Das gilt es bei Verrechnungspreisen Deutschland-Schweiz zu beachten
5. Mai 2015, Finanzen | Doppelbesteuerung

Das gilt es bei Verrechnungspreisen Deutschland-Schweiz zu beachten

Eine wirtschaftliche Doppelbesteuerung resultiert dann, wenn bei einer in Deutschland ansässigen Konzerngesellschaft aufgrund einer Betriebsprüfung eine Korrektur des steuerbaren Gewinns erfolgt (Primärberichtigung) – vorausgesetzt, eine Leistungsbeziehung zu einer verbundenen Konzerngesellschaft in der Schweiz wird bereits für die korrigierten Gewinne besteuert.

Dabei stellen sich folgende Fragen:

  • Gegenbesteuerung: Ob und wie diese Doppelbelastung vermieden werden kann.
  • Sekundärberichtigung: Ob und wie die Handels- und Steuerbilanzen der betroffenen Konzerneinheiten nach der Vornahme von Korrekturen wieder in Übereinstimmung gebracht werden können oder müssen.
1. Gegenberichtigungen nach schweizerischem innerstaatlichem Recht

In der Schweiz ist zu unterscheiden zwischen Fällen, in denen die Veranlagung der Periode – für die in Deutschland eine Primärberichtigung erfolgt ist – noch offen ist, und Fällen, in denen die entsprechende Periode bereits rechtskräftig veranlagt wurde.

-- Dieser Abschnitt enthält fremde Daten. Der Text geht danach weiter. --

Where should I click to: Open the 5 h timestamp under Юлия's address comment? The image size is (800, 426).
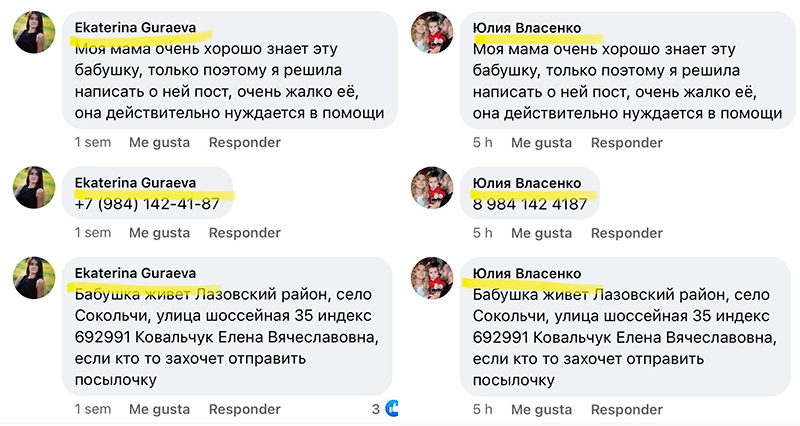tap(482, 409)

1.1. Bei provisorischer Veranlagung

Ist die Veranlagung der in der Schweiz ansässigen Konzerngesellschaft noch nicht rechtskräftig, ist zunächst festzuhalten, dass eine Schweizer Konzerngesellschaft, die von einer Gewinnverschiebung begünstigt worden ist, den betreffenden Jahresabschluss in der Regel bereits erstellt und gestützt darauf ihre Steuererklärung eingereicht hat. Sie muss sich aufgrund des Massgeblichkeitsprinzips auf der eingereichten Jahresrechnung behaften lassen. Aus Sicht der begünstigten Schweizer Gesellschaft ist die Jahresrechnung – in welcher sich die Gewinnverschiebung niedergeschlagen hat – buchführungsrechtlich in der Regel nicht zu beanstanden und damit handelsrechtskonform.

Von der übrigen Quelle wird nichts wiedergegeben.